# Excerpted text
--- start ---

June 23, 2026, 5 min read

Gary Duarte

how to brief a product launch agency

A CMO sits down on a Monday morning with a blank document and a brief to write. The product launches in four months. The exec team wants a date in the diary. Two agencies have already been mentioned in passing. The brief needs to go out by Friday. The question now is what to actually put in it, what to leave out, and how to write something that produces good proposals rather than three versions of the same competent, unremarkable idea. This article is for that CMO, and it is part of the full B2B launch event playbook.

Direct Answer

A strong launch event brief is short, structured around five sections (problem, audience, outcome, constraint, decision process), and clear on outcome while leaving solution open. The most common brief failure is over-specification, naming the format, the venue or the running order, which closes down the agency’s strongest thinking. The best briefs give agencies room to bring a point of view while removing ambiguity on what success looks like.

At a glance

  • The brief is strategic work, not paperwork.
  • Five sections: problem, audience, outcome, constraint, decision process.
  • Be clear on outcome and constraint; be open on solution.
  • The success metric is the most under-written section in most briefs.
  • A 5-page brief beats a 60-page brief almost every time.

--- end ---

# Data extract

--- start ---

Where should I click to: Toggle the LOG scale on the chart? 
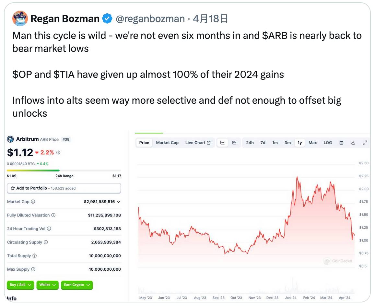tap(328, 143)
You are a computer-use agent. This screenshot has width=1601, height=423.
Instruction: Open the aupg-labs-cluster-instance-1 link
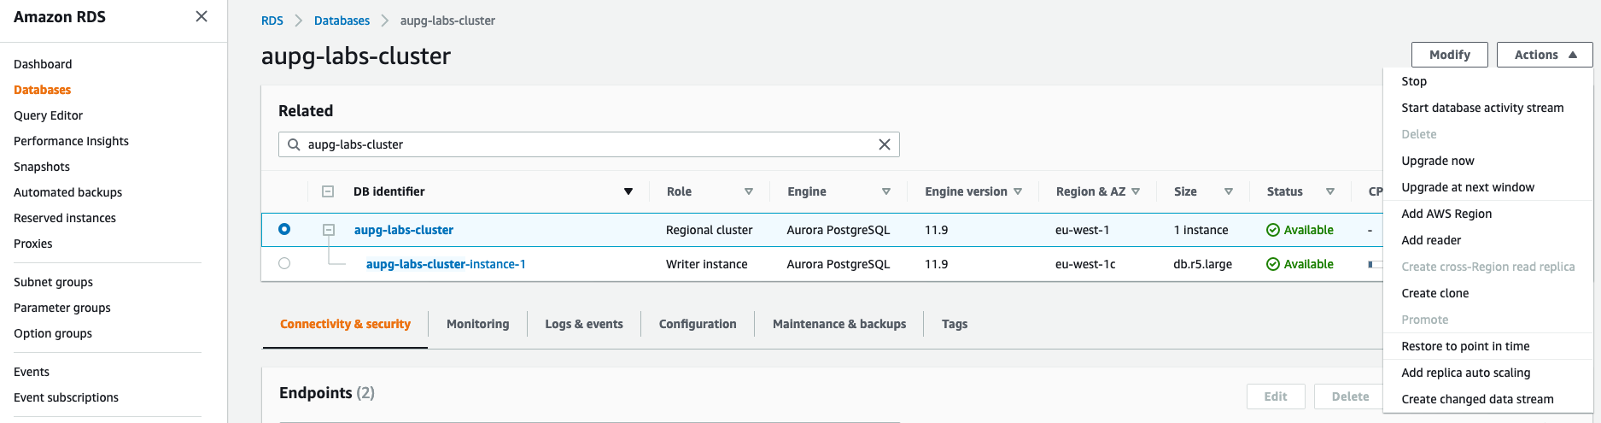[446, 264]
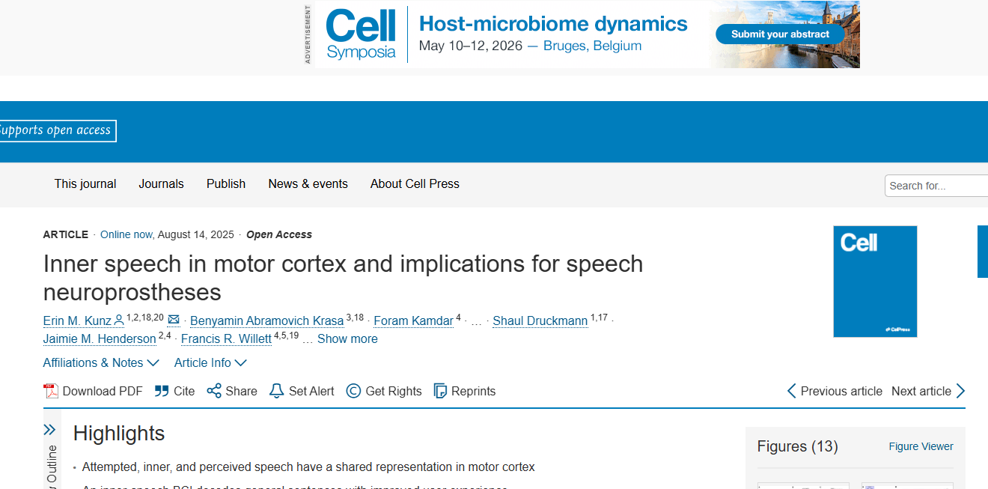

--- end ---

# Directives
**A.** Name the five sections that the article on briefing a product launch agency says a strong launch event brief is structured around.
**B.** Reproduce the passage of the article on briefing a product launch agency between "A strong launch" and "work, not paperwork.", inclusive.

# Exercise answers
**A.** Problem, audience, outcome, constraint, and decision process.

**B.**
A strong launch event brief is short, structured around five sections (problem, audience, outcome, constraint, decision process), and clear on outcome while leaving solution open. The most common brief failure is over-specification, naming the format, the venue or the running order, which closes down the agency’s strongest thinking. The best briefs give agencies room to bring a point of view while removing ambiguity on what success looks like.

At a glance

  • The brief is strategic work, not paperwork.